» GIVEN TEXT:
Horror Film Review: Invaders From Mars (dir by William Cameron Menzies)


The aliens have arrived!  They landed one night in the middle of a thunderstorm and now, they’re hiding underground in a sandpit.  Only David McClean (Jimmy Hunt) was awake to witness their arrival.  He was supposed to be asleep but who could sleep through all that thunder and lightning?  (Not to mention the sound of the flying saucer!)  Unfortunately, no one’s going to believe David because he’s only 12 years old!

That’s the premise at the heart of Invaders from Mars, a nicely surreal science fiction film from 1953.

In order to humor David, a few people do go to the sandpit to look for this supposed UFO.  They include his scientist father (Leif Erickson) and a few local cops.  They all return saying that they found nothing.  They also all return in a really bad mood.  David’s formerly loving and humorous father is suddenly distant and rather grumpy.  And he no longer speaks like himself.  Instead, he is now rigidly formal, like someone still getting used to speaking a new language.  Maybe it has something to do with the strange mark on the back of his neck….

David goes into town and soon discovers that several townspeople are acting just like his father.  It’s almost as if something is controlling them!  Well, what else can David do but go to the local observatory and get the U.S. Army involved!?

Invaders from Mars may be disguised as a children’s film about a flying saucer but it actually deals with some very adult issues.  What do you do when you know that you’re right but no one is willing to listen to you?  Do you stubbornly cling to what you believe or do you just become a mindless and unquestioning zombie like everyone else?  Do you remain independent or do you get the mark on your neck?  Of course, it should also be pointed out that Invaders From Mars was made at a time when people were very much worried that America was being invaded from within by communists and subversives, all of whom would rob Americans of their individual freedoms just as surely as the aliens in David’s town.  Invaders From Mars came out two years before Invasion of the Body Snatchers but they both deal with very similar issues.

» SOURCE MATERIAL:
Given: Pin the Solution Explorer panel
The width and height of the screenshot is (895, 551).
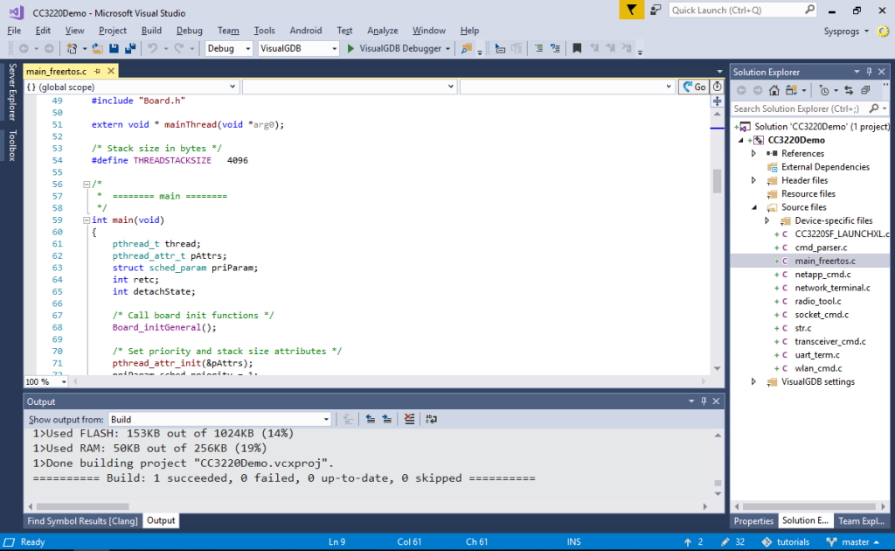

» LIST OF TASKS:
A – The review of Invaders From Mars says that David's account of the landing will not be believed. Explain why, according to the review, and why he was awake to see the arrival.
B – Reproduce the stretch of the Invaders From Mars review from "The aliens have" through "12 years old!".
C – Supply the next part of the review of Invaders From Mars, continuing after its final sentence.

» RESPONSES IN ORDER:
A – No one will believe David because he is only 12 years old. He was awake because the thunder and lightning, along with the sound of the flying saucer, kept him from sleeping.

B –
The aliens have arrived!  They landed one night in the middle of a thunderstorm and now, they’re hiding underground in a sandpit.  Only David McClean (Jimmy Hunt) was awake to witness their arrival.  He was supposed to be asleep but who could sleep through all that thunder and lightning?  (Not to mention the sound of the flying saucer!)  Unfortunately, no one’s going to believe David because he’s only 12 years old!

C –
What sets Invaders From Mars apart is that it’s told from a child’s point of view.  It plays out like a nightmarish fairy tale.  The film was directed by the famous production designer, William Cameron Menzies and he gives the entire film a nicely surreal look.  The town is just a little bit too perfect while the inside of the spaceship is a maze of corridors, all overseen by a ranting head in a crystal ball.

The film’s ending was probably chilling to audiences in 1953.  For modern audiences, it’s a bit of groan-inducing cliché.  Still, the ending itself makes sense when viewed in the context of the entire film.  (It’s literally the only ending that makes sense.)  Still, ending aside, Invaders From Mars is a classic sci-fi film and one well worth watching this Halloween season.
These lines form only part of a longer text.